Docker image creation & upload

Creating a docker image is trivial, but when working with the cloud there are a few things to keep in mind:

  • You can’t give a random name to your image. It must follow a precise naming scheme that identifies: the region, the project ID, and the repository in the artifacts registry.
  • You must configure your docker instance to make authenticated requests to Google Cloud, in the correct region.

The first thing to do is to create a docker repository in the artifact registry. It’s just a couple of clicks in the Google Cloud Console. By following this section of the tutorial we end up with a repository named “tfdf” inside the registry.

The region chosen is europe-west6 (for local proximity it is better to keep a region close to where we are, since we will push GB of images from our PC to the server in that region).

The cloud is ready to accept our images. We just need to create the Docker image and push it.

Although it is an official TensorFlow product, TF-DF is not available inside the prebuild containers for custom training, so we are going to create a Dockerfile that installs all the missing dependencies and thus TF-DF among the others. We will copy inside the Docker image the training script and correctly set the application entry point. The entry point is the action to execute every time a container is executed. So, we are explicitly configuring our Docker image to be a training-only image (to train is the only thing every instance will do when spawned).

Let’s create the Dockerfile.

FROM tensorflow/tensorflow:2.13.0

WORKDIR /root

COPY requirements.txt .
COPY train.py .

RUN pip install -r requirements.txt

ENTRYPOINT ["python", "train.py"]

We are now ready to authenticate, build the image, and push it.

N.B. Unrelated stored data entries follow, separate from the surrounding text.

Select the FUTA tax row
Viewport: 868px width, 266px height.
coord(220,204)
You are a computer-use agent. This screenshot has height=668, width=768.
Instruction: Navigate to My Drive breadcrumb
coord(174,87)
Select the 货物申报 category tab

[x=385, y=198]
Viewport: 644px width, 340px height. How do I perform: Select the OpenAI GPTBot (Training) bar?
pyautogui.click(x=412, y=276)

export REGION=europe-west6

# Configure Docker to make authenticated requests to the registry in our specified region
gcloud auth configure-docker $REGION-docker.pkg.dev

# Build the image. The format must be region.pkg.dev/project-id/repository/image-name:version
export REPOSITORY=tfdf
docker buildx build -f Dockerfile -t $REGION-docker.pkg.dev/$CLOUD_ML_PROJECT_ID/$REPOSITORY/cart:0.0.1 .
docker push $REGION-docker.pkg.dev/$CLOUD_ML_PROJECT_ID/$REPOSITORY/cart:0.0.1

Alright, we have uploaded a docker image containing a custom training script, that we can invoke from our Go application.

Create a Custom Training Job using Go

The setup, the modules to import and the environment variables are the same as used in the previous article. So, all the variables we don’t define here (like vaiEndpoint) should be considered to be already defined, and you can read the definition in that article.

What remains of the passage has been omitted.